Among the other topics dealt with in the upcoming series will be Sex and Eroticism, Slovak Princesses, Fear, and Jánošík (a folk hero often referred to as the “Slovak Robin Hood”), said Barbara Janišová Féglová from the Slovak Film Institute, a co-producer of the series.
“We wanted to avoid the elitist, academic ‘talking-heads’ style, and tried to find a more attractive framework; hence our decision not to follow a chronological scheme, but instead devote each episode to a particular theme,” Féglová explained.
In addition, visitors to DOCsk were allowed a glimpse into the origins of the documentary genre as practised in Slovakia through a series of unique screenings of The Line-Up, a newsreel produced in the period of the 1939-45 pro-Nazi Slovak State. It is considered to be the first locally produced documentary.
The shots were selected by film critic Petra Hanáková and provided by the archives of the Slovak Film Institute.
“I deliberately excluded from my selection all that was hard-core propaganda, potentates and high politics; instead, I wanted to focus on everyday life, culture and period curiosities, though propaganda was not completely absent from these domains either,” Hanáková observed.
Going beyond conventions
Róbert Rampáček, who was responsible for the programme, said that apart from familiarising the audience with both the past and the latest trends in domestic documentary film production, one of the main aims of the DOCsk team was to “create a platform for filmmakers to exchange ideas and discuss their works”.
Therefore, the programme also included several lectures and meetings where directors presented their projects currently in development.
“In the future, we wish to expand this idea, and organise similar meetings at least twice a year,” Rampáček told The Slovak Spectator.
He added that the ultimate goal of DOCsk is to become a year-long initiative rather than a one-off event, and perhaps to make Košice – which will be a European Capital of Culture in 2013 – a national hub for documentary filmmaking.
As part of this effort, film fans can look forward, for example, to free open-air screenings of documentary movies in Košice, as well as in other cities around eastern Slovakia, this summer, his colleague Ľuboš Bišto added.

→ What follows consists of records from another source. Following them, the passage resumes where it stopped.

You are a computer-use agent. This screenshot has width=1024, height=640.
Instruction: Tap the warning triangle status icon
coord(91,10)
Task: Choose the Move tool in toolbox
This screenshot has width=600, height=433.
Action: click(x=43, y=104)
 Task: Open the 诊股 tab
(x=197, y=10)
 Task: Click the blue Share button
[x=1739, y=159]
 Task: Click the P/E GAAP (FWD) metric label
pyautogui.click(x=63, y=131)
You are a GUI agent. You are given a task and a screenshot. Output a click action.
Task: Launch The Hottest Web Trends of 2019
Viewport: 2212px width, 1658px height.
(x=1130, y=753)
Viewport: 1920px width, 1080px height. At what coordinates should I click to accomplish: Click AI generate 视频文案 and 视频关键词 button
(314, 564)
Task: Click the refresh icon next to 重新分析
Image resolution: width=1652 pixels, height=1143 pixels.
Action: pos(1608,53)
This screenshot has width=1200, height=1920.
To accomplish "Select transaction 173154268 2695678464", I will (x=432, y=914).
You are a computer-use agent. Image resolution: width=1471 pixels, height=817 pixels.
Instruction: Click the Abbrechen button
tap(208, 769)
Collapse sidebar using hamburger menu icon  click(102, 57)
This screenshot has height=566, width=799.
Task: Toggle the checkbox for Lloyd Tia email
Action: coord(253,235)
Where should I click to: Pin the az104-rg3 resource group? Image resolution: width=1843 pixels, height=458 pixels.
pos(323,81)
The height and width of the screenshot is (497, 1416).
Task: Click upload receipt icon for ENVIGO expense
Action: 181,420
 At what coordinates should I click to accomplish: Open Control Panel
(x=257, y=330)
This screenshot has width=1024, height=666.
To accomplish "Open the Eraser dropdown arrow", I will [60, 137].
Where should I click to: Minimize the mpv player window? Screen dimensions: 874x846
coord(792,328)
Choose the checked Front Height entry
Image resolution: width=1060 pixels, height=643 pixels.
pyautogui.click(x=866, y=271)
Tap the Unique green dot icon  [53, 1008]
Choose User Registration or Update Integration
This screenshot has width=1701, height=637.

“Until recently, not much attention has been paid to documentary films in Slovakia, presumably because they are not as interesting for the media as feature films with higher budgets and attractive casts,” Martin Ciel, a film critic and associate professor at the Academy of Performing Arts in Bratislava, who was among the guests, told The Slovak Spectator.
“I am therefore very glad that the attitude towards this genre has been changing thanks to events such as DOCsk, particularly now when – in line with the slogan of the festival – the strict borders between different film genres have finally started to disappear, and Slovak documentary filmmakers have dared to experiment and go beyond conventions,” Ciel concluded.